While Tower supports playbooks stored directly on the Tower server, best practice is to store your playbooks, roles, and any associated details in source control. This way you have an audit trail describing when and why you changed the rules that are automating your infrastructure. Plus, it allows for easy sharing of playbooks with other parts of your infrastructure or team.
Please review the Ansible Tips and Tricks from the Ansible documentation. If creating a common set of roles to use across projects, these should be accessed via source control submodules, or a common location such as /opt
. Projects should not expect to import roles or content from other projects.
Note
Playbooks should not use the vars_prompt
feature, as Tower does not interactively allow for vars_prompt
questions. If you must use vars_prompt
, refer to and make use of the Surveys functionality of Tower.
Note
Playbooks should not use the pause
feature of Ansible without a timeout, as Tower does not allow for interactively cancelling a pause. If you must use pause
, ensure that you set a timeout.
Jobs run in Tower use the playbook directory as the current working
directory, although jobs should be coded to use the playbook_dir
variable rather than relying on this.
If you have an external source of truth for your infrastructure, whether it is a cloud provider or a local CMDB, it is best to define an inventory sync process and use Tower’s support for dynamic inventory (including cloud inventory sources and custom inventory scripts). This ensures your inventory is always up to date.
Note
With the release of Ansible Tower 2.4.0, edits and additions to Inventory host variables now persist beyond an inventory sync as long as --overwrite_vars
is not set. To have inventory syncs behave as they did before, it is now required that both --overwrite
and --overwrite_vars
are set.
Keeping variable data along with the objects in Tower (see the inventory
editor) is encouraged, rather than using group_vars/
and
host_vars/
. If you use dynamic inventory sources, Tower can sync
such variables with the database as long as the Overwrite Variables
option is not set.
Using the “callback” feature to allow newly booting instances to request configuration is very useful for auto-scaling scenarios or provisioning integration.

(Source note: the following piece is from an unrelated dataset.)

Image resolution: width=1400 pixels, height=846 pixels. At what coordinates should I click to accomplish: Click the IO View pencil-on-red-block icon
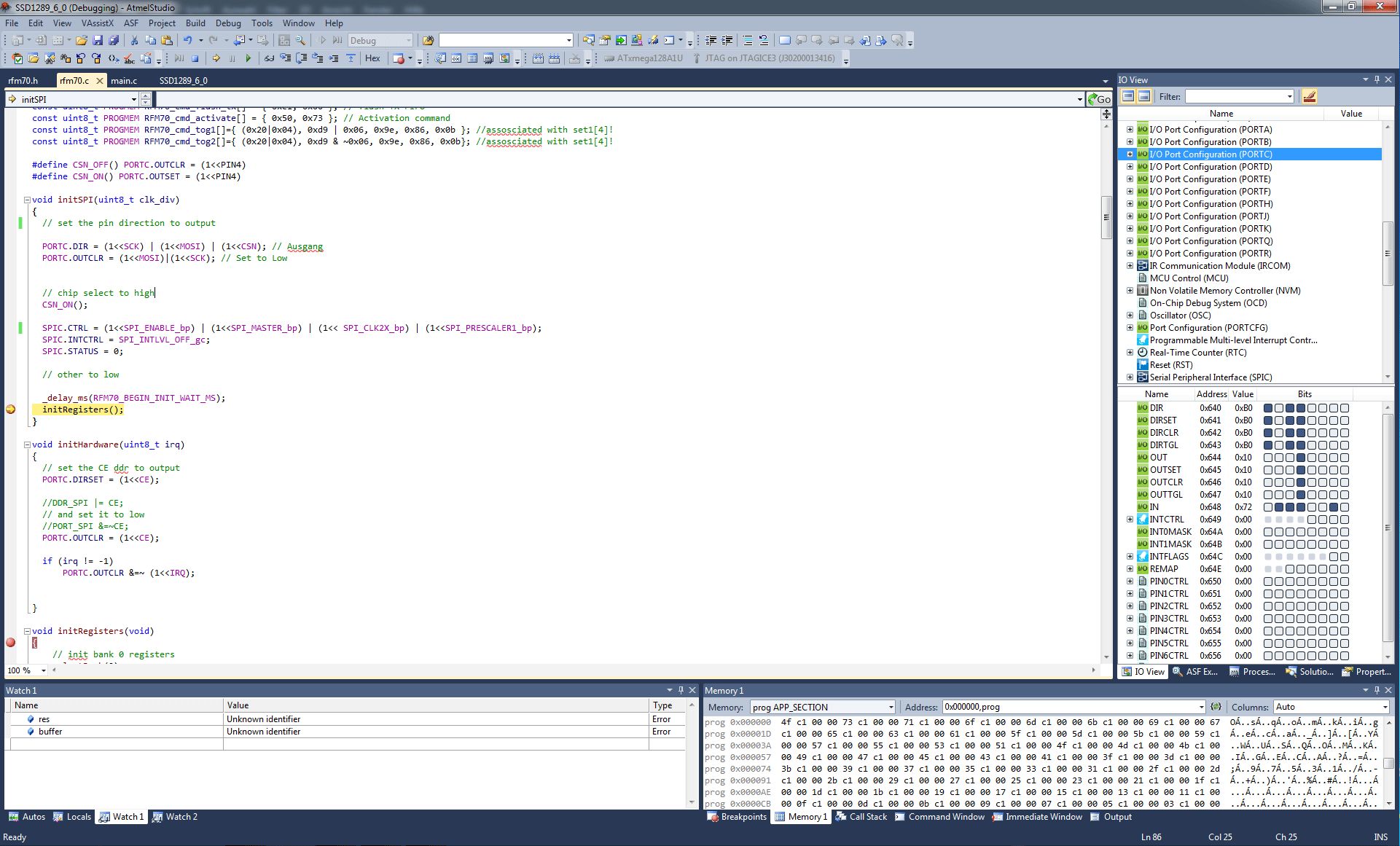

Consider setting “forks” on a job template to larger values to increase parallelism of execution runs. For more information on tuning Ansible, see the Ansible blog.
For a Continuous Integration system, such as Jenkins, to spawn an Tower job, it should make a curl request to a job template. The credentials to the job template should not require prompting for any particular passwords. Refer to AWX CLI Ansible Tower documentation for configuration and usage instructions.
When an LDAP user authenticates in Tower, by default, all user-related attributes will be updated in the database on each log in. In some environments, this operation can be skipped due to performance issues. To avoid it, you can disable the option AUTH_LDAP_ALWAYS_UPDATE_USER. Refer to the Knowledge Base Article 5823061 for its configuration and usage instructions. Please note that new users will still be created and get their attributes pushed to the database on their first login.
Warning
With this option set to False, no changes to LDAP user’s attributes will be pushed to Tower. Attributes will only be pushed to Tower the first time the user is created.